Cost Management: AI Explained

Layer 1: Surface

LLM pricing is per-token, and tokens accumulate faster than you expect.

Every character you send and receive costs money. A system prompt that’s 2,000 tokens long, sent on every single request, costs 2,000 tokens per call before the user’s question even arrives. At scale — hundreds of thousands of calls per day — that system prompt alone can become your largest line item.

How billing actually works:

Component	What you pay for	Where costs hide
Input tokens	Everything in the prompt: system prompt, conversation history, retrieved context	Growing context windows, verbose system prompts
Output tokens	Every token the model generates	Uncapped generation, verbose output formats
Cached tokens	Re-used prompt prefixes (where supported)	Usually 50–90% cheaper than input tokens
Tool calls	Each call counts as input + output	Agent loops with many tool invocations

Multi-agent cost amplification.
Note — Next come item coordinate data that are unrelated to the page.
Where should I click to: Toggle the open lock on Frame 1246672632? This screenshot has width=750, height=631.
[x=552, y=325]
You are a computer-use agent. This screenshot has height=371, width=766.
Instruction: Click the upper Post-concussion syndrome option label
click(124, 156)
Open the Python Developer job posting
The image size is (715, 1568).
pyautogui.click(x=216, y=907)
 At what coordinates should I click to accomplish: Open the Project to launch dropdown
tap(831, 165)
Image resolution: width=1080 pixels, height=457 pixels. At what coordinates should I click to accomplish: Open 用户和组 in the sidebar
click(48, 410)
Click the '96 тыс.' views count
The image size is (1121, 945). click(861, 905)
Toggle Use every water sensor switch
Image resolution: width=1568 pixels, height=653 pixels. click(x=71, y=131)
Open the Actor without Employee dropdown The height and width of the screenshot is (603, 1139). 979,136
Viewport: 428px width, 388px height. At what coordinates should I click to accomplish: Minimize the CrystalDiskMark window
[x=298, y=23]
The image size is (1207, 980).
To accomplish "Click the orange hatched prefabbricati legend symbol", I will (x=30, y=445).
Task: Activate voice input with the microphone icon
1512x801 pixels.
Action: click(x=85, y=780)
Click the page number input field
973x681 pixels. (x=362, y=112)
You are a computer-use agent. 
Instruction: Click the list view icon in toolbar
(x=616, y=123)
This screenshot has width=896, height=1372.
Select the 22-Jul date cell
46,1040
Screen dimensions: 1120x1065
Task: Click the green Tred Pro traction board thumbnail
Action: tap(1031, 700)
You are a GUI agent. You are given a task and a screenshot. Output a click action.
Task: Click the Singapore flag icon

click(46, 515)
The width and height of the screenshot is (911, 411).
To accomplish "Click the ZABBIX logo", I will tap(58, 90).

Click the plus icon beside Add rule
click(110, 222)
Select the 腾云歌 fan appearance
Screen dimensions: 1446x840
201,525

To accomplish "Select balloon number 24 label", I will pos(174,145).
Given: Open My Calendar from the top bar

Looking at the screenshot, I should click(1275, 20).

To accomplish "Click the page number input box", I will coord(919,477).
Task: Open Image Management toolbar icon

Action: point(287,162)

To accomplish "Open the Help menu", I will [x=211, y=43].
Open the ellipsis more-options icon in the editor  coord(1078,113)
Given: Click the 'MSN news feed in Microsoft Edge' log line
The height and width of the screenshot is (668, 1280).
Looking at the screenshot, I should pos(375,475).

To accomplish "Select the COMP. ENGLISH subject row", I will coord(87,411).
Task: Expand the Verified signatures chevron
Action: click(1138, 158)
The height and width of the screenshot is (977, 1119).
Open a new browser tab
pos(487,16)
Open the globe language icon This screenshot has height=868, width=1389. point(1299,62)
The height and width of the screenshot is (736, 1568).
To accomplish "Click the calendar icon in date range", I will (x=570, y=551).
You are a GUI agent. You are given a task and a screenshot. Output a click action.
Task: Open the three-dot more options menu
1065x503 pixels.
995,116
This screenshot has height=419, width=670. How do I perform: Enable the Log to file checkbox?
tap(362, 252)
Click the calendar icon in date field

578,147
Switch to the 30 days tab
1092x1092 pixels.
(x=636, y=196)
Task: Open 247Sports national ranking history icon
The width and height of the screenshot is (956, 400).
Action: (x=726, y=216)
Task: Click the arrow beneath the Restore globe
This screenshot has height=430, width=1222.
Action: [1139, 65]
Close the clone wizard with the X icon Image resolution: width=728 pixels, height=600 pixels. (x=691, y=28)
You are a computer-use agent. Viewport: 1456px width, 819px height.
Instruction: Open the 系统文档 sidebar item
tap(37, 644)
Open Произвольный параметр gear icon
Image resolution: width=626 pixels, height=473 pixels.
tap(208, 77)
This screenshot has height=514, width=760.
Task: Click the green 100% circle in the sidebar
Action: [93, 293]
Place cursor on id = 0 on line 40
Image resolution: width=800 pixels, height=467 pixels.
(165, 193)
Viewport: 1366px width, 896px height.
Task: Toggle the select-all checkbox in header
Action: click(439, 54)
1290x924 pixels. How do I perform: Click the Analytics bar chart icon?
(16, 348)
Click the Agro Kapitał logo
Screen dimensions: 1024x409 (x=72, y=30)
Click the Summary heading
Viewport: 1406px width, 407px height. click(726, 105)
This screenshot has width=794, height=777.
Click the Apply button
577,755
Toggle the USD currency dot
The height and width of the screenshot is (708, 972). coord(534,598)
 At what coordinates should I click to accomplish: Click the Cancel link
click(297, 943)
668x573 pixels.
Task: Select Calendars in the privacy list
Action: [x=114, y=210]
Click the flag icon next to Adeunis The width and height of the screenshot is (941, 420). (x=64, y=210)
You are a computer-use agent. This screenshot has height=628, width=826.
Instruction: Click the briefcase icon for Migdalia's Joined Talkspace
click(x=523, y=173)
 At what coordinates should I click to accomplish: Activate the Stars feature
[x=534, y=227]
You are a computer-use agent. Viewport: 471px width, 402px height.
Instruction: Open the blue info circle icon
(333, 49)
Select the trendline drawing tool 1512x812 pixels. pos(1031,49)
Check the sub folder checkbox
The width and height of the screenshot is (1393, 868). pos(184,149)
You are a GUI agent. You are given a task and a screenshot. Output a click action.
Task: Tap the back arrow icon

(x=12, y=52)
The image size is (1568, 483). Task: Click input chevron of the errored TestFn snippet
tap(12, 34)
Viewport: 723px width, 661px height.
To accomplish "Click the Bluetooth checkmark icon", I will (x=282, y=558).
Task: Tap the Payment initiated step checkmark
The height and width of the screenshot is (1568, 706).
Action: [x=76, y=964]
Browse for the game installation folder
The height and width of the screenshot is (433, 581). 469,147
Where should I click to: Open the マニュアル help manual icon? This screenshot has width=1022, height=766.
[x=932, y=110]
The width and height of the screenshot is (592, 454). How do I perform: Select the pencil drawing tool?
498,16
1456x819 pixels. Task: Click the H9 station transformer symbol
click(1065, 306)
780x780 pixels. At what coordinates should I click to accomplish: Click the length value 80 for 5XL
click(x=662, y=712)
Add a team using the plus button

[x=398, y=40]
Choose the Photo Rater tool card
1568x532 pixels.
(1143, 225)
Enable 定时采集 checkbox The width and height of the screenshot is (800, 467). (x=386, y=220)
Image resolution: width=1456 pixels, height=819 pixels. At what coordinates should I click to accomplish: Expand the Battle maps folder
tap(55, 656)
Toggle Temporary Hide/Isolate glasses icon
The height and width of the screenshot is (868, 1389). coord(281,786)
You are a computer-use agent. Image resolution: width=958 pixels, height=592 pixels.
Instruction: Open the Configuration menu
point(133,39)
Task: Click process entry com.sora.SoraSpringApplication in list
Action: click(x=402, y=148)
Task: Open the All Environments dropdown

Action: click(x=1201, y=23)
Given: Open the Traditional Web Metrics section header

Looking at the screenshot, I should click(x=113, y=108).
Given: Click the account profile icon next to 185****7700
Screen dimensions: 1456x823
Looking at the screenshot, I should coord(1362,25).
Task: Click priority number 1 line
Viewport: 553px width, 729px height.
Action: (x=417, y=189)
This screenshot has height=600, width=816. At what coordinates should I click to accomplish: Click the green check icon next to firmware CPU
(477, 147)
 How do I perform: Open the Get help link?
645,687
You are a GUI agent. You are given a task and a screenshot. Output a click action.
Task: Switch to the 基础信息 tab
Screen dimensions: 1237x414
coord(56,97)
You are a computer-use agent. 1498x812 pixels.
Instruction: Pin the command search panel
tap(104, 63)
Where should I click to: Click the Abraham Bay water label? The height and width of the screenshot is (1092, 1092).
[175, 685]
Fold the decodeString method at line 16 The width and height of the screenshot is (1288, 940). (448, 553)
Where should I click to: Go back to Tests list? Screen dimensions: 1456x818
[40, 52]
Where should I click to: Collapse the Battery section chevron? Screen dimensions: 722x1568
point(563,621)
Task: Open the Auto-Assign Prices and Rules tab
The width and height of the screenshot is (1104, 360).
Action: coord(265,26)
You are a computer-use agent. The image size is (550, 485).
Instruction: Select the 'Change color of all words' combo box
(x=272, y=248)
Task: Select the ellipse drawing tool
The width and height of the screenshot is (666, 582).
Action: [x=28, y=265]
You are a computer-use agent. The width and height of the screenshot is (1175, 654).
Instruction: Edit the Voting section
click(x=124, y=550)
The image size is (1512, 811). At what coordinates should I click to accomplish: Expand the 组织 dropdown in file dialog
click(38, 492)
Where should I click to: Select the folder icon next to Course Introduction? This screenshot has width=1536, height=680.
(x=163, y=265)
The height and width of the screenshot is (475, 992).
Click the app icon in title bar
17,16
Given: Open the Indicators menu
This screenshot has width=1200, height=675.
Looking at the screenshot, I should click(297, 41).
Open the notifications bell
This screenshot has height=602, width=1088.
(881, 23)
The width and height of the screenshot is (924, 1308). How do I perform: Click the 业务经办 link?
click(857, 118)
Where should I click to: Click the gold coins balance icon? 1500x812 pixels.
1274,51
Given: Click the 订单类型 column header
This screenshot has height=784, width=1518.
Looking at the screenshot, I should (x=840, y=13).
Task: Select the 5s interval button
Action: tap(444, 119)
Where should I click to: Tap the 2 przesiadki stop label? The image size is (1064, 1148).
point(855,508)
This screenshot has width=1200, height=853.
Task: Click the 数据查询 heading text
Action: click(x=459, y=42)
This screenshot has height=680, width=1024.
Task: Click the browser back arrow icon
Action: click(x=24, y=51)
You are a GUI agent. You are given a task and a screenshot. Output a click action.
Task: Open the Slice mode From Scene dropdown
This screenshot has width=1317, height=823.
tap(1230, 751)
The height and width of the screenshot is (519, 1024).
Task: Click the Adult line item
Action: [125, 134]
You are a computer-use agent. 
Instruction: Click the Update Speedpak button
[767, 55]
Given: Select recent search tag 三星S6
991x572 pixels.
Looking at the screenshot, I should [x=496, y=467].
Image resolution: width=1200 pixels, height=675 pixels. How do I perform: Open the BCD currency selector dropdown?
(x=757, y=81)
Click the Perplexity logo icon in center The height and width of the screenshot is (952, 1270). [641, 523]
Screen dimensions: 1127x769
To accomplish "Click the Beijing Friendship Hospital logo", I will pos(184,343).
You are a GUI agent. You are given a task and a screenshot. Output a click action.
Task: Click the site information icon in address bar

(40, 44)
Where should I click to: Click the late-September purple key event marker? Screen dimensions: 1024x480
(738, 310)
A single user request that triggers an orchestrator, which spawns three sub-agents, each making four tool calls — that’s one user request that generates twelve-plus LLM calls. Budget per user request, not per LLM call.

The two levers you actually control:

Reduce tokens sent — caching, prompt compression, retrieval truncation
Reduce tokens generated — output format constraints, streaming with early stop

Production Gotcha: Teams that implement cost ceilings as hard limits without circuit-breaker logic get silent failures — the agent stops mid-task with no explanation when the budget is hit. Cost ceilings need graceful degradation paths, not just hard stops.

Layer 2: Guided

Token counting before you send

Never estimate token counts. Measure them. Every major provider SDK exposes a tokenizer you can call locally, before the API request.

import anthropic
import tiktoken
import json

client = anthropic.Anthropic()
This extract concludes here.